-- Data shown follows --
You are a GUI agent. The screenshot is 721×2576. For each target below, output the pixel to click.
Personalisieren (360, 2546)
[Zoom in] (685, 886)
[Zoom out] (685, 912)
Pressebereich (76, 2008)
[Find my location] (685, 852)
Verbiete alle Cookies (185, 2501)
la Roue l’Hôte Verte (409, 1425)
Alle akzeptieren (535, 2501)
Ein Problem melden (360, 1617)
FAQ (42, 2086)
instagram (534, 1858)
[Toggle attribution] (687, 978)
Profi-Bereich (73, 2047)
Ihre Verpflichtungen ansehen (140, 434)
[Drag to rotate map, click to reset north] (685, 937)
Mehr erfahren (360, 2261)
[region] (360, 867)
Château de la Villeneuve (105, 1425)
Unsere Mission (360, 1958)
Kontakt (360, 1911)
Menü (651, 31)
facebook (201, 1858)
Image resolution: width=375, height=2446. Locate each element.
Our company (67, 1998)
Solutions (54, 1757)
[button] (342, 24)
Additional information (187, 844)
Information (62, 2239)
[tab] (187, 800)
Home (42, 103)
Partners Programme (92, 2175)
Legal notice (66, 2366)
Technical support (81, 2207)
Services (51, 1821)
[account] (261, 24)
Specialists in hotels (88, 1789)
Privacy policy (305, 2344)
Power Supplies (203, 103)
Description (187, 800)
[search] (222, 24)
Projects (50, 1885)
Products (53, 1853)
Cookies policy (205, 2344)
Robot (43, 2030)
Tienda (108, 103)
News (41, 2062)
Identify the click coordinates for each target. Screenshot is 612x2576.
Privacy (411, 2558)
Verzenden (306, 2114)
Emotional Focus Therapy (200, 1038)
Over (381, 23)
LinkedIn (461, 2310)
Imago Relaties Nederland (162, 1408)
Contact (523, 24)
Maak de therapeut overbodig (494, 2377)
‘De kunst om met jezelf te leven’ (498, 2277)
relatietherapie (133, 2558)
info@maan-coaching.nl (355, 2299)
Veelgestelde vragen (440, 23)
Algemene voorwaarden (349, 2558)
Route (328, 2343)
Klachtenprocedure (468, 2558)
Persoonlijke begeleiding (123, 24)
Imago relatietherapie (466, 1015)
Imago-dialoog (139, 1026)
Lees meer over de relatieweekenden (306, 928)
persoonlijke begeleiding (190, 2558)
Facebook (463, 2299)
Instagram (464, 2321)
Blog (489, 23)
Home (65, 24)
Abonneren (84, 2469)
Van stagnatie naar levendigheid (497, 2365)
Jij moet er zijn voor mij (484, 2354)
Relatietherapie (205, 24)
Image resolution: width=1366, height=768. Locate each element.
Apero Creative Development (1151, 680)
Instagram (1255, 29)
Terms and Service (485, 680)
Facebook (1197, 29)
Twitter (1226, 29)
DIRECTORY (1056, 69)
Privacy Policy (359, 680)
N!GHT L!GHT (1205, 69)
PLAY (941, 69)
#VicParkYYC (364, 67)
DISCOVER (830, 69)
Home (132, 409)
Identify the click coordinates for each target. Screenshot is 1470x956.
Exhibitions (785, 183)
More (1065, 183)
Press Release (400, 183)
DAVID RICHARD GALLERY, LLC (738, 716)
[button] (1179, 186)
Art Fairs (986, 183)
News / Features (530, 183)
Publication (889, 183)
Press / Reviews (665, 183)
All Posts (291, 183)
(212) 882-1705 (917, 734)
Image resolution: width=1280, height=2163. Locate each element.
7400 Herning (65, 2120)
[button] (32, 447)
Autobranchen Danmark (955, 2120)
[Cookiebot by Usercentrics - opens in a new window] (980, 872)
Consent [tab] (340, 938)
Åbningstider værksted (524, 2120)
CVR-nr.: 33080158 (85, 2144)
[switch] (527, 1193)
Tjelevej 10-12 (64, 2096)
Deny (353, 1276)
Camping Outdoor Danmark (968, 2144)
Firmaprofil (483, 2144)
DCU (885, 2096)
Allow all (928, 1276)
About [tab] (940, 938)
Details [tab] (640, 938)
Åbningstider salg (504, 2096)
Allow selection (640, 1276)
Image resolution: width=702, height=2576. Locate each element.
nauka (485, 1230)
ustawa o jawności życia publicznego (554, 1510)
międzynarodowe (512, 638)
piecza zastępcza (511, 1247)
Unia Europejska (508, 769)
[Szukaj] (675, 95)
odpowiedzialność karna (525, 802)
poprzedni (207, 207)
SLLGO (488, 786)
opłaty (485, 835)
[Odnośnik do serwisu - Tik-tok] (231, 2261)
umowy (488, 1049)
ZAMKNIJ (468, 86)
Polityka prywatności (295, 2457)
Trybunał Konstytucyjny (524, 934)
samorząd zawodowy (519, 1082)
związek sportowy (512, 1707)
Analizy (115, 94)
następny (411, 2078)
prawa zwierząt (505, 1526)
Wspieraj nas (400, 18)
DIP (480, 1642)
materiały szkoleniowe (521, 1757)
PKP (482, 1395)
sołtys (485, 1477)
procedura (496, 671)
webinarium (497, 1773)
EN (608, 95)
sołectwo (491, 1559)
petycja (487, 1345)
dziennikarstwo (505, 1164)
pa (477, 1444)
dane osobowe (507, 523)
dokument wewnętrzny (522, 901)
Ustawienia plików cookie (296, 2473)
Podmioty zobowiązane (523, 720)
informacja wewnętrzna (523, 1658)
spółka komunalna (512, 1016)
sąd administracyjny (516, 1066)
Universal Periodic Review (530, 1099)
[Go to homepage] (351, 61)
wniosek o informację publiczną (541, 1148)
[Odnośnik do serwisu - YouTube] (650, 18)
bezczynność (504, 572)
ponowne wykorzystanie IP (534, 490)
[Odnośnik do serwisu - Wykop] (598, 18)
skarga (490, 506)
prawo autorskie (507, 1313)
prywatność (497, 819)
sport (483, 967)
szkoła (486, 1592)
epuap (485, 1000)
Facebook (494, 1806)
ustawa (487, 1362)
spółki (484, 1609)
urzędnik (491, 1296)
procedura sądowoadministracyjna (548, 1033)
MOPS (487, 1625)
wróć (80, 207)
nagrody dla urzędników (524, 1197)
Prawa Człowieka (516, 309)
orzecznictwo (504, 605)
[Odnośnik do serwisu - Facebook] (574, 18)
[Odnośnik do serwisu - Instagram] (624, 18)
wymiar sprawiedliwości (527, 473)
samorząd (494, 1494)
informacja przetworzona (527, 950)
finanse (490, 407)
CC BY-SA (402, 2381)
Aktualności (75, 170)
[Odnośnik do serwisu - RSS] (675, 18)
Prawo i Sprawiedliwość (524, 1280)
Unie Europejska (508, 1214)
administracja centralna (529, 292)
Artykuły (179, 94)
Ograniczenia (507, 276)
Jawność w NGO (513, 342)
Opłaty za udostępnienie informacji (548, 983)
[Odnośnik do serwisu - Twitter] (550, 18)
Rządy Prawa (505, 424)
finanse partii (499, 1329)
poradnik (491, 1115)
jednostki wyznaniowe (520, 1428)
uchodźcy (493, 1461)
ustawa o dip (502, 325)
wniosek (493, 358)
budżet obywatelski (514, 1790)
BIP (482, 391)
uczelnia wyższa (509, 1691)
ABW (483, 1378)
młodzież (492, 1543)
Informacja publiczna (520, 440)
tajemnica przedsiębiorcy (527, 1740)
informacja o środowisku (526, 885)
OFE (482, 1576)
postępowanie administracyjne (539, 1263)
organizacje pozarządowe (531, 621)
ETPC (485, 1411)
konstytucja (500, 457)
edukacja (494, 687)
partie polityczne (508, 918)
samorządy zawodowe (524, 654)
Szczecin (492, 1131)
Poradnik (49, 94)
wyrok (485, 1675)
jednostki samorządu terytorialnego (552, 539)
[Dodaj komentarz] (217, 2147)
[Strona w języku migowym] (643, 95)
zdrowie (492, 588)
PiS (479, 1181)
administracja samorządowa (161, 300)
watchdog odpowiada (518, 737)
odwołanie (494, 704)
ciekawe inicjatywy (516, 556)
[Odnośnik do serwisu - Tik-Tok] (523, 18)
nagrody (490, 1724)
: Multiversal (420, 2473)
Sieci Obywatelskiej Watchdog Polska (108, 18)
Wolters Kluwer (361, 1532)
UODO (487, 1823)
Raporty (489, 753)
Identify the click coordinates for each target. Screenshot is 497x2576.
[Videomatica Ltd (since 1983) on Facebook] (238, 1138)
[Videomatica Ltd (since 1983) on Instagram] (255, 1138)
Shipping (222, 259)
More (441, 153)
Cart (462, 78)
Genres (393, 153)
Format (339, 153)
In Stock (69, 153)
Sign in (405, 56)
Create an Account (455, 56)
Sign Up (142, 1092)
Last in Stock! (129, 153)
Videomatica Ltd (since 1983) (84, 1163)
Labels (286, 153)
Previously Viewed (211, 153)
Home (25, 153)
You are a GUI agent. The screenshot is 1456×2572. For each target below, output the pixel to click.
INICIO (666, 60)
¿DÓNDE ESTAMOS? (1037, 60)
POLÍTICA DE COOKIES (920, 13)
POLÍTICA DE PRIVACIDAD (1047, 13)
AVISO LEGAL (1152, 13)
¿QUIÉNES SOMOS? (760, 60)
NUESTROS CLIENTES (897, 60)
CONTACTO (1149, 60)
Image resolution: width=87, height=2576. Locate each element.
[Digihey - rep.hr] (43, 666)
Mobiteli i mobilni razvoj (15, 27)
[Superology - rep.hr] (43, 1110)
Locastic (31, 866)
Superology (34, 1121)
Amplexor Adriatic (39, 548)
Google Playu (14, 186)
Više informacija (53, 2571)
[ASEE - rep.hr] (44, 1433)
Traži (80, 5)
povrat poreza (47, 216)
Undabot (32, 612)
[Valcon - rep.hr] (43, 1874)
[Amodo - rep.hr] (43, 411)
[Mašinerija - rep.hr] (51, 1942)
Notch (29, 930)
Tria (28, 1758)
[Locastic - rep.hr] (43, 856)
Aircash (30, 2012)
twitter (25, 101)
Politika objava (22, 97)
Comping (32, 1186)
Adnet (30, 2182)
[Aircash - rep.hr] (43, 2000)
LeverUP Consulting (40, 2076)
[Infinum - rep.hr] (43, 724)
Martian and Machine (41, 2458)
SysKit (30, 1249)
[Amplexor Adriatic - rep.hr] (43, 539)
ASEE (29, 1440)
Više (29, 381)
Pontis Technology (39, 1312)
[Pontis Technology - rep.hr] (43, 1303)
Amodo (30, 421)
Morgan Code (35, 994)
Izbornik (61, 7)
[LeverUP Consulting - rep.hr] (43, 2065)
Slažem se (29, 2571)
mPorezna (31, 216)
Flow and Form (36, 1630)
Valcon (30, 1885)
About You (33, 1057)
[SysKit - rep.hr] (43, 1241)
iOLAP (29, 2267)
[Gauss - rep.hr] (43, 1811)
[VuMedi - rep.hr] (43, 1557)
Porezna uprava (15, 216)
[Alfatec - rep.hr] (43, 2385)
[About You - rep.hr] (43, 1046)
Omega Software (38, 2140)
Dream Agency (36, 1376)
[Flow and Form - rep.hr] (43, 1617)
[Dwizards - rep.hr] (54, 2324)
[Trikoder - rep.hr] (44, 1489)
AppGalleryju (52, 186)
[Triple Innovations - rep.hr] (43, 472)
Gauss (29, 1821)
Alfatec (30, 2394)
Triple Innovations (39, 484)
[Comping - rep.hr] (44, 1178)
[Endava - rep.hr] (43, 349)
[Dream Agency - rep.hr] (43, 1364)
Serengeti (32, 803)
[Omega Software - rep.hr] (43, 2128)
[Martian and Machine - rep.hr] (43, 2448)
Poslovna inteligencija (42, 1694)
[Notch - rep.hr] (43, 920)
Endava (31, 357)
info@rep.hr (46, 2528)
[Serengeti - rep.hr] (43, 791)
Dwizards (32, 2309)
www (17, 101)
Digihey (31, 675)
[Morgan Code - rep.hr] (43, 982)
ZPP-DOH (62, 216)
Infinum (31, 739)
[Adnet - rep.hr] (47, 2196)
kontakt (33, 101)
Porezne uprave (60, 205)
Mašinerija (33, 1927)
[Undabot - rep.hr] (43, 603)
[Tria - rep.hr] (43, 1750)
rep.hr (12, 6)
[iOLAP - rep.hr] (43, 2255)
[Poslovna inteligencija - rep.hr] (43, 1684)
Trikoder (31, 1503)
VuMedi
-- Data shown concluded --
All lines in the listing above from the line containing "Kontakt (360, 1911)" to the line containing "Specialists in hotels (88, 1789)", inclusive, should be retyped exactly; no other lines should appear.

**Reply**
Kontakt (360, 1911)
Menü (651, 31)
facebook (201, 1858)
Image resolution: width=375, height=2446. Locate each element.
Our company (67, 1998)
Solutions (54, 1757)
[button] (342, 24)
Additional information (187, 844)
Information (62, 2239)
[tab] (187, 800)
Home (42, 103)
Partners Programme (92, 2175)
Legal notice (66, 2366)
Technical support (81, 2207)
Services (51, 1821)
[account] (261, 24)
Specialists in hotels (88, 1789)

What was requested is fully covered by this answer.